#### Your assignment:
Set down the final stretch of the data, from the line that holds "Screen dimensions: 1024x576" through the last line, both included, with pictures left out.

[Opening Records section]

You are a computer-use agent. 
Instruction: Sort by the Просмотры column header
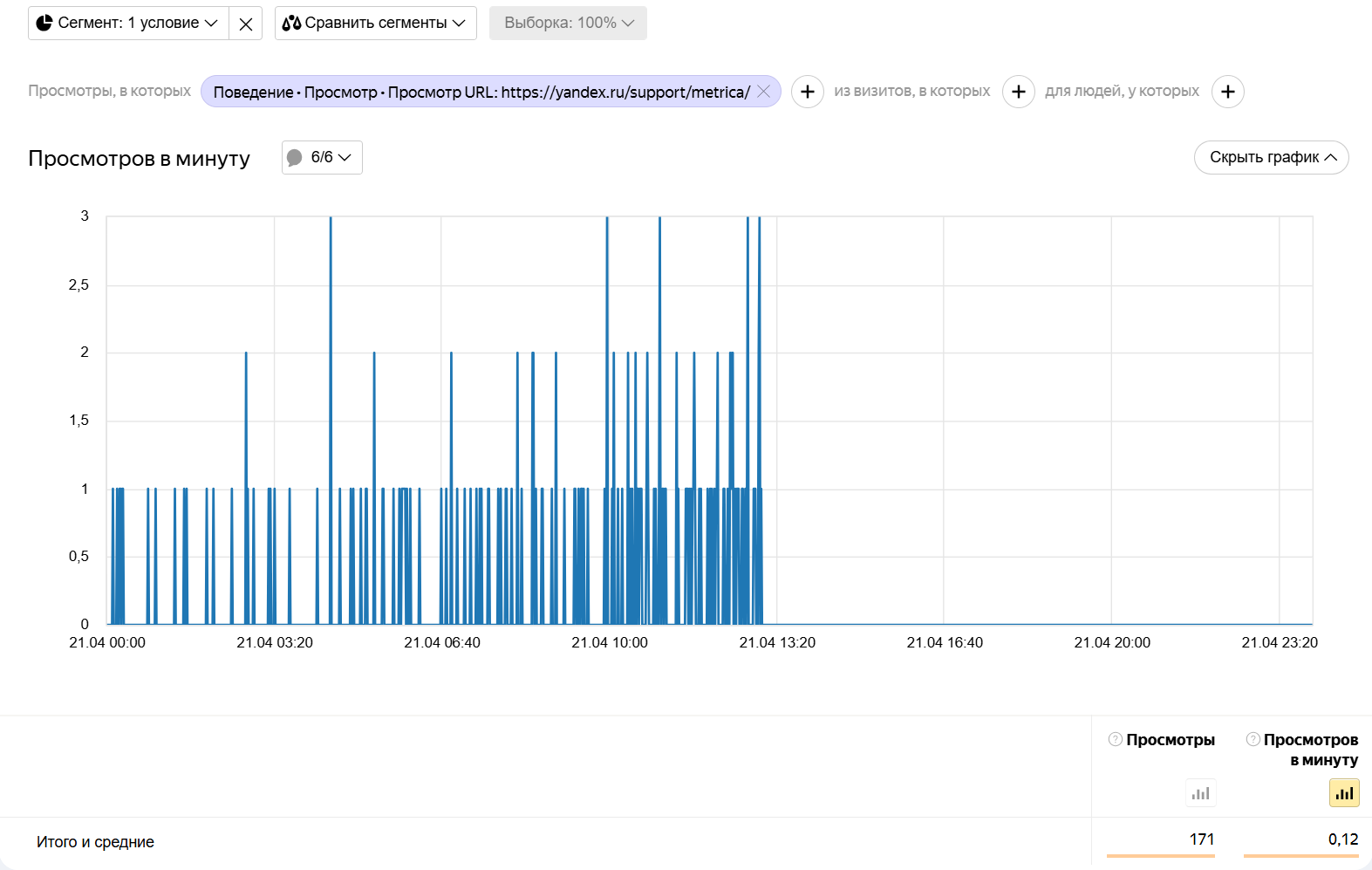tap(1171, 740)
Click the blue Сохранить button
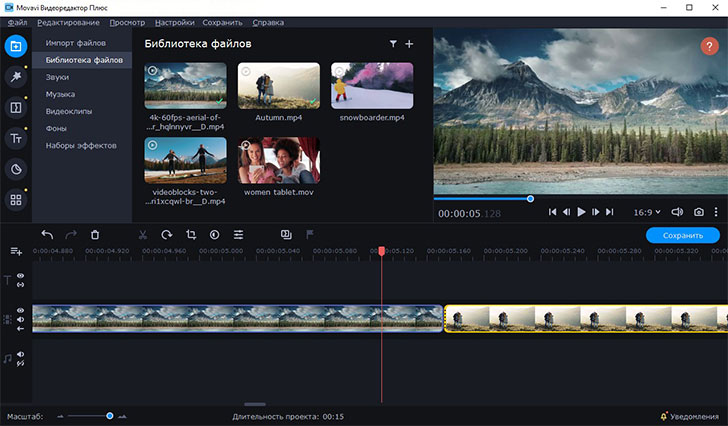The image size is (728, 426). point(682,235)
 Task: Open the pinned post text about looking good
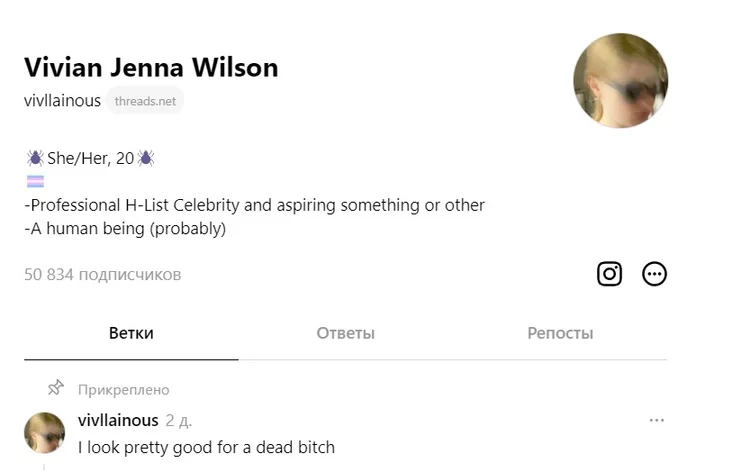(206, 447)
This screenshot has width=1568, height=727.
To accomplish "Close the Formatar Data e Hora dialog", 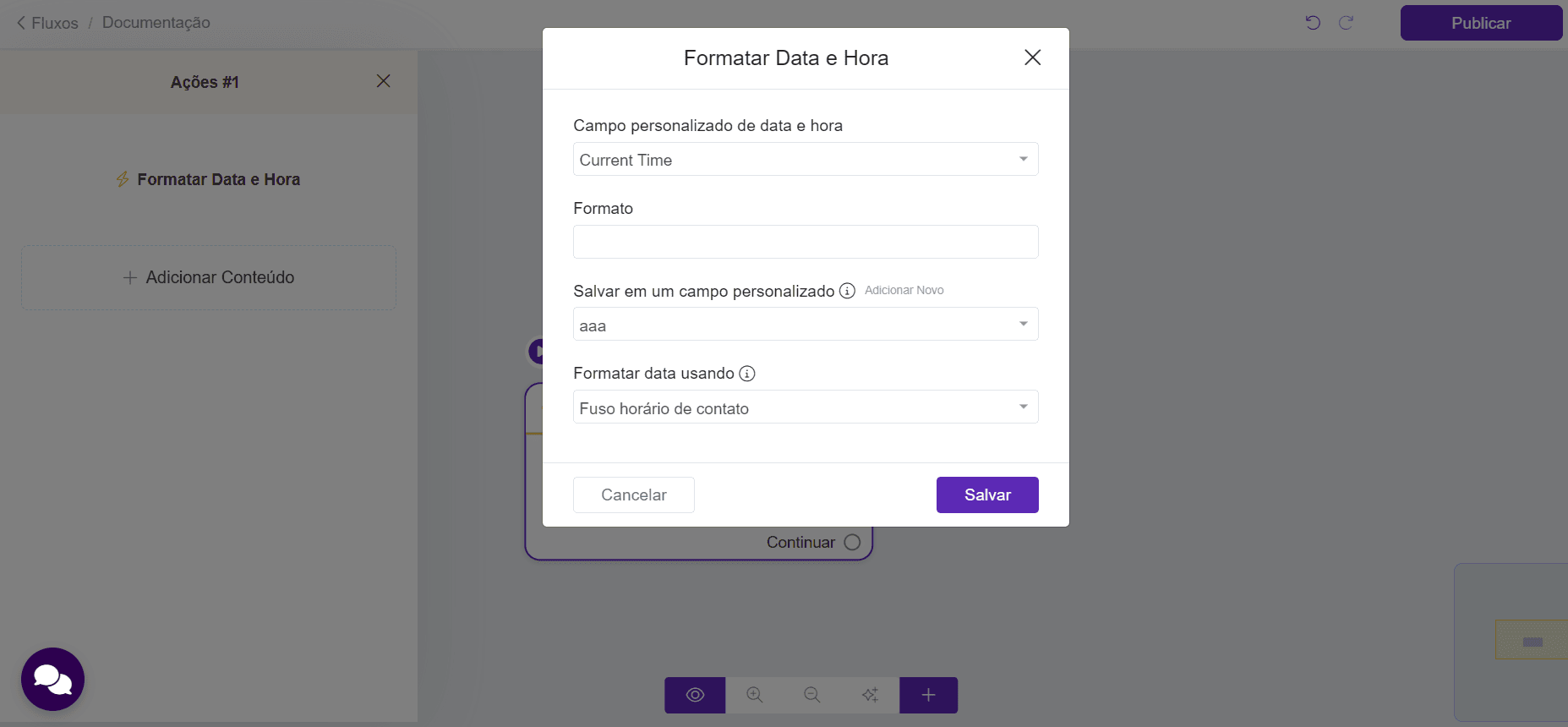I will 1032,57.
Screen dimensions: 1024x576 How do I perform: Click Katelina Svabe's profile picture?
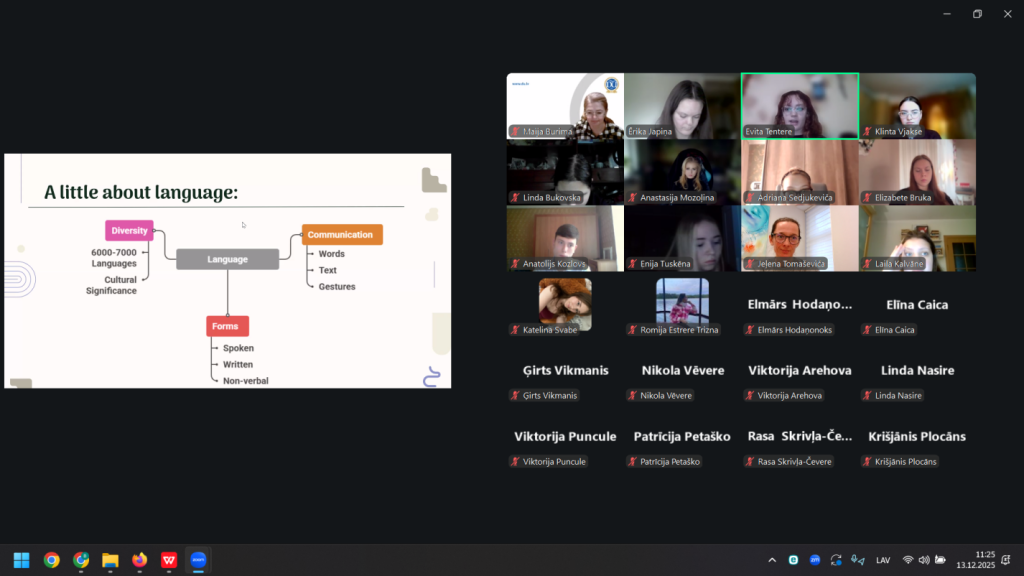565,303
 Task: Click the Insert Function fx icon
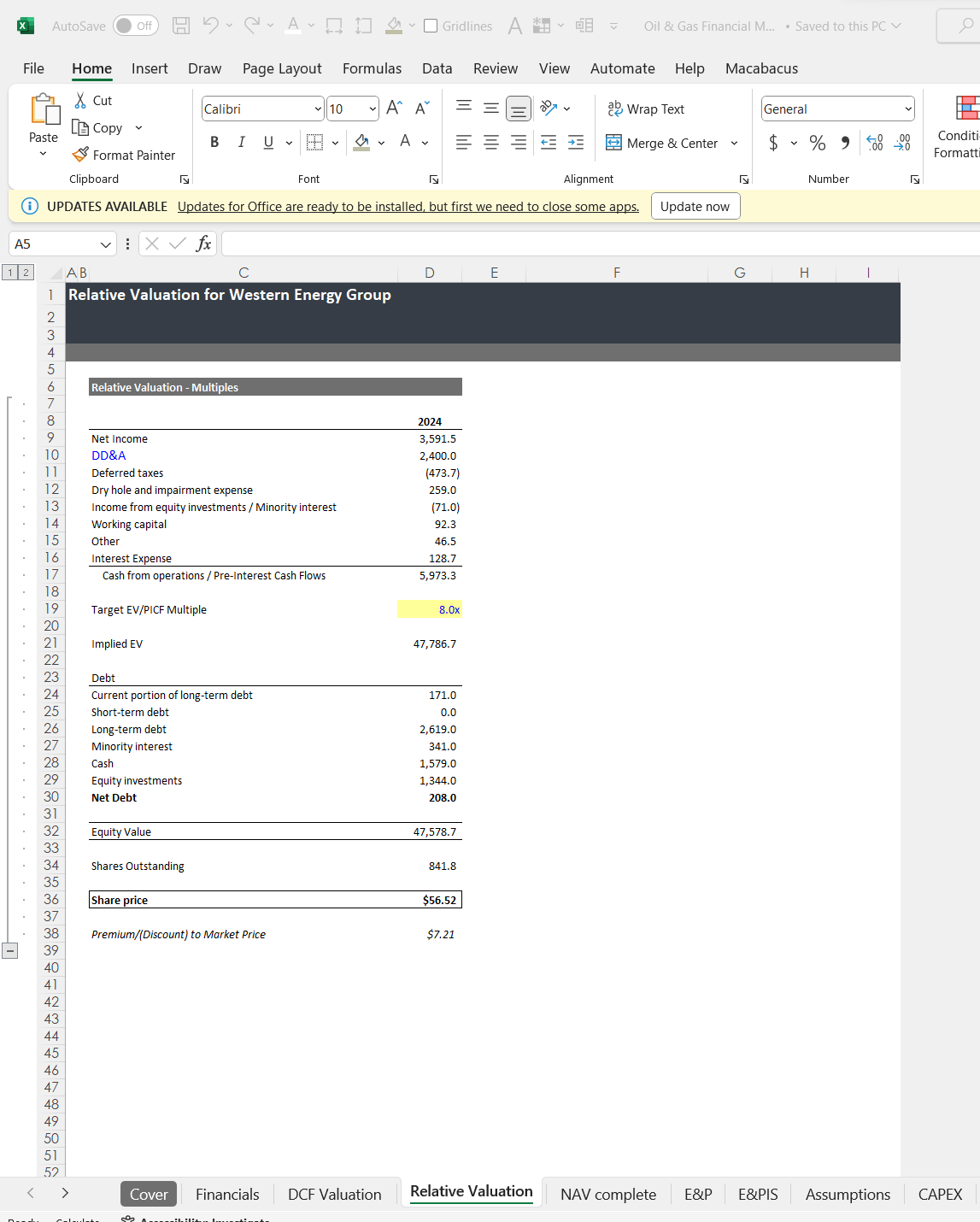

[Closing Records section]

#### Exercise solution:
Screen dimensions: 1024x576 How do I perform: Click Katelina Svabe's profile picture?
565,303
 Task: Click the Insert Function fx icon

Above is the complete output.